[Work to do]
**A)** Reproduce the part of the passage on Db2 lock structure duplexing between "What you want" and "have minimal impact.)", inclusive.
**B)** Answer these questions from the passage on Db2 lock structure duplexing:
(i) Since which z/OS release has IBM supported Synchronous System-Managed Duplexing?
(ii) What is a CF said to be when either of the two protective objectives is met?
(iii) From what is the Db2 lock structure re-created when the Db2s are restarted?
**C)** Carry on the passage on Db2 lock structure duplexing from its last sentence.

What you want to avoid is a failure that impacts both a member of the DSG and the Db2 CF lock structure. (This availability consideration also applies to the Db2 SCA (Shared Communication Area) list structure, but since this structure usually has a low rate of requests, the performance considerations of Synchronous duplexing have minimal impact.)

Protecting against this failure scenario is commonly achieved either by (1) configuring a standalone CF or (2) by ensuring the Integrated Coupling Facility (ICF) LPAR housing the Db2 lock structure does not reside on the same CPC as any z/OS LPAR hosting a member of that DSG. If either of these objectives is met, the CF is considered to be “failure-isolated”.

If this configuration is not achievable, and a hardware failure occurs on a CPC hosting both the ICF LPAR with the lock structure and a z/OS LPAR containing a member of that DSG, this results in all Db2s in the DSG abending (the Db2 lock structure is re-created from information in the Db2 logs when the Db2s are restarted) - obviously this is not a desirable 
scenario. 

The remaining option to protect against that very undesirable outcome is to duplex the Db2 CF lock structure, so that lock information is maintained in two CFs that reside on separate CPCs. 

IBM support for Synchronous System-Managed Duplexing has been around a long time (since z/OS 1.2!). “Synchronous” in this context means that programs that update a duplexed structure cannot continue executing until both instances of the structure have been updated. The downside of this approach is that it significantly impacts performance for requests to the lock structure. Requests that otherwise would complete in a few microseconds in a non-duplexed (“simplex”) configuration can now take an order of magnitude (or more) longer. And with the Db2 lock structure often being the busiest structure in a sysplex, this can impact transaction response times and significantly increase CPU consumption for both z/OS and the CF.

[Listed records]
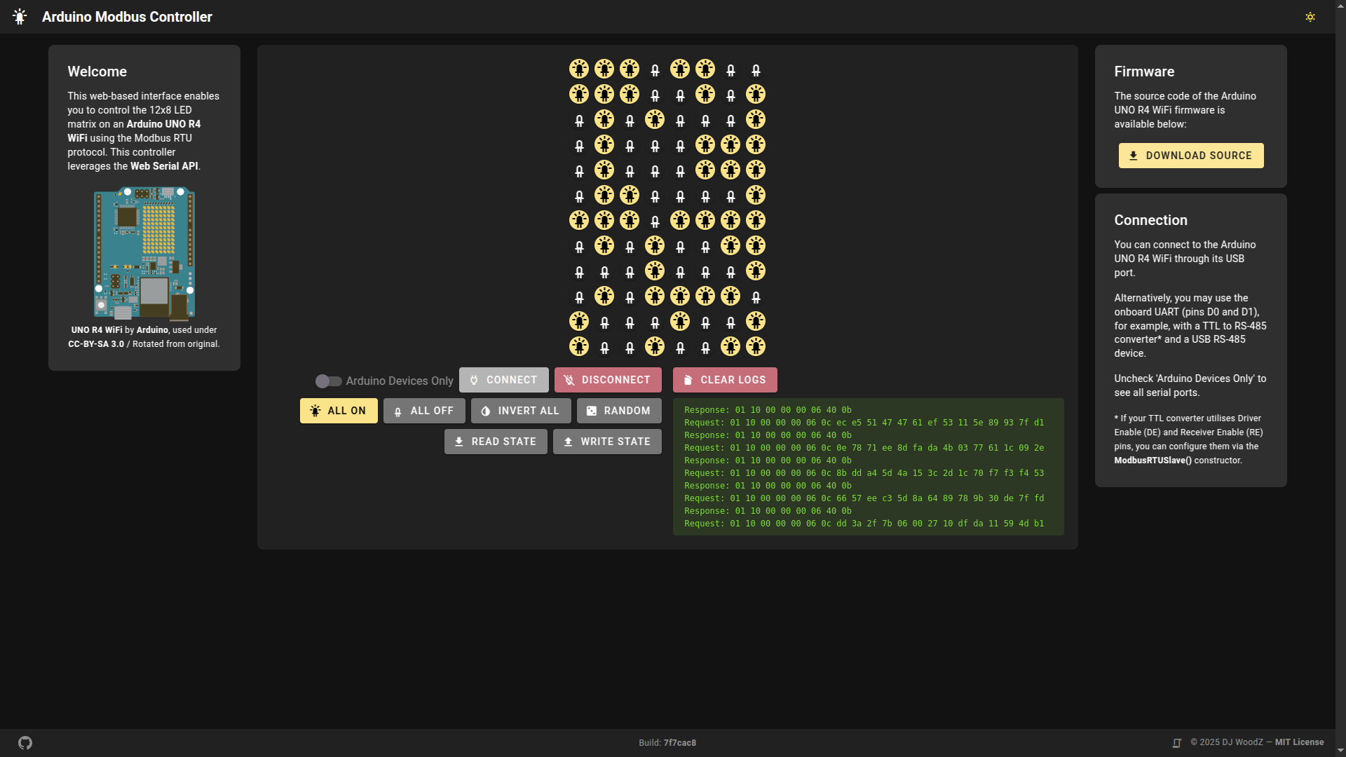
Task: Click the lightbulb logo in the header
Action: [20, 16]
--
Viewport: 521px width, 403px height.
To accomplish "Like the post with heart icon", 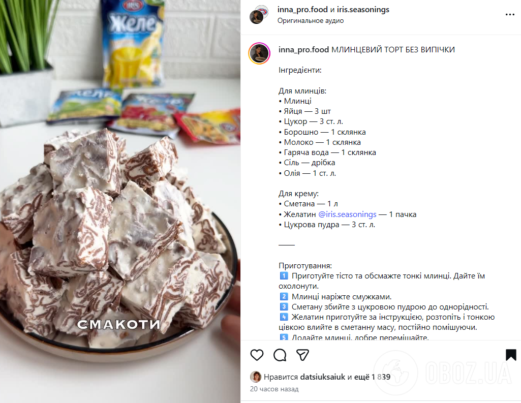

[Expected responses]
**A)**
What you want to avoid is a failure that impacts both a member of the DSG and the Db2 CF lock structure. (This availability consideration also applies to the Db2 SCA (Shared Communication Area) list structure, but since this structure usually has a low rate of requests, the performance considerations of Synchronous duplexing have minimal impact.)

**B)**
(i) z/OS 1.2
(ii) Failure-isolated
(iii) From information in the Db2 logs

**C)**
Thus the need for, and potential value of, Asynchronous duplexing, where the program issuing the request to update the structure can continue executing in parallel with the second copy of the structure being updated. This is achieved by largely eliminating the delay caused by the interactions back and forth between the CFs that are required in the Synchronous System-Managed Duplexing model. For readers interested in the details of how both Synchronous and Asynchronous duplexing work (including step-by-step diagrams), see pages 25-33 of Frank's previously referenced Tuning Letter article.

User Experience: Performance Benefits of Asynchronous Duplexing

With that background, let's examine the performance impact of converting from Synchronous to Asynchronous Duplexing for the Db2 lock structure at our customer 'Acme' (as introduced by Frank in the introduction to this article). Spoiler alert: it delivered near simplex-level performance for the lock structure, along with providing unanticipated “trickle down” benefits to other structures, while of course continuing to deliver the availability benefit of duplexing. I am very appreciative to 'Acme' for allowing us all to learn from their experience, and certainly respect their wishes not to be identified. 

Since Frank's prior article covered implementation considerations in detail, this article will focus on a detailed performance analysis of the change at Acme. But I will mention one additional prerequisite that emerged since that original article. Acme had two production cutovers to Asynchronous duplexing, on August 22 and again on December 13. The first implementation had to be backed out due to a CF microcode issue that was corrected with CFLEVEL 23 Driver 26 Bundle 19a. That explains why you will see two sets of ‘before and after’ dates in the reports included in this article.

The two ICFs involved in duplexing at Acme reside in CPCs located in the same data center. Traditional Synchronous duplexing is very sensitive to distance, so other companies who have their CFs configured across two sites may achieve even larger benefits that those presented here.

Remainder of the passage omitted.